- **TEXT SHOWN**
□ □ □ □

One For The Ages

In May of 1992, my eighteen-month old son and I moved into a 1252 sq. ft. airplane bungalow on the east side of Brookside.  A handful of friends dragged my boxes, rocking chairs, futons, and Patrick’s toddler bed across the polished hardwood floor.  By mid-morning I had come to realize two salient facts which would have a powerful impact on the coming months:  I did not own enough furniture to fill the house, and I would be sharing a driveway with an amazing woman whom I would come to regard as a treasured friend with a boundless heart and an endless smile.

Marcella Womack had two children, one grandchild, and a myriad of devoted friends.  She had a full life, rich and complex.  But she made each person the center of her attention.  She never took her eyes from your face as you spoke.  She’d gesture to the couch and hand you a cup of herb tea.  She would settle next to you, and open her space to whatever you offered.  Each hour that I spent with Marcella improved my attitude beyond measure.

She had lived an amazing life and eased into middle age by the time I met her.  She had succeeded in a series of phenomenal and impactful careers, most recently by teaching people how to do their own jobs with more empathy and compassion.  Her spiritual journey had deepened her connection to the physical world in ways that I still do not quite comprehend.  Marcella touched lives with a powerful but gentle hand.  I spent hours in conversations with her, on my porch, in her living room, on the back stoop while my son played with her grandson Austin.  

That first year in my new house posed many challenges for me, from rats to flooding to a sudden loss of income with a car payment, a mortgage, and challenging health issues.  Once Marcella fielded a nosy repo guy for me.  A couple of times, she watched Patrick while I scrounged for contract work in the months when my new law firm did not yield enough money to support us.  In the deep winter, when I fell on ice in the driveway, she opened her door to my toddler and followed him through the dark to the place where his mom lay battered, sobbing, and desperately unable to stand.  Marcella dragged me into the house and poured hot tea down my throat, made dinner from my meager groceries, and held my hand while she rocked my little boy to sleep.

Marcella moved from our street a few years later.  We kept in touch, though not as often as either of us would have liked.  She came to my wedding in 1998, and to several gatherings.  Mostly she and I met for coffee or lunch.  Those times became less frequent in more recent years, as I weathered a divorce, my son’s departure from home, medical issues, another failed marriage, and, ultimately, my own decampment from the Midwest.

□ □ □ □

- **GIVEN MATERIAL**
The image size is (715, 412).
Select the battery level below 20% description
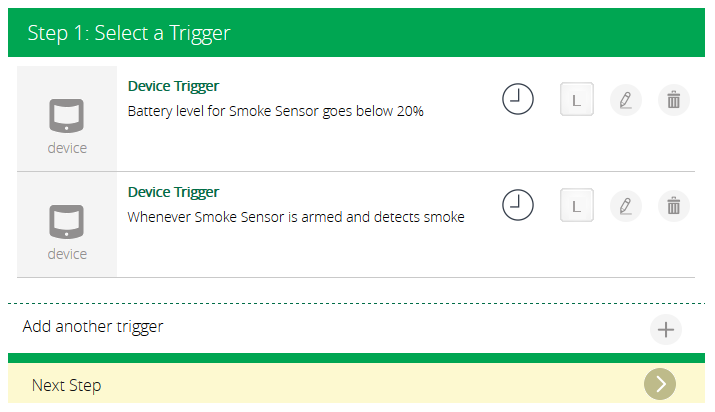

□ □ □ □

- **WHAT YOU NEED TO DO**
1/ Return the part of the "One For The Ages" text from "She had lived" up to and including "her grandson Austin.", word for word.
2/ What are all the things the "One For The Ages" text says the narrator weathered in more recent years?

- **SOLUTIONS PER TASK**
1/
She had lived an amazing life and eased into middle age by the time I met her.  She had succeeded in a series of phenomenal and impactful careers, most recently by teaching people how to do their own jobs with more empathy and compassion.  Her spiritual journey had deepened her connection to the physical world in ways that I still do not quite comprehend.  Marcella touched lives with a powerful but gentle hand.  I spent hours in conversations with her, on my porch, in her living room, on the back stoop while my son played with her grandson Austin.

2/
- a divorce
- the son's departure from home
- medical issues
- another failed marriage
- the narrator's own decampment from the Midwest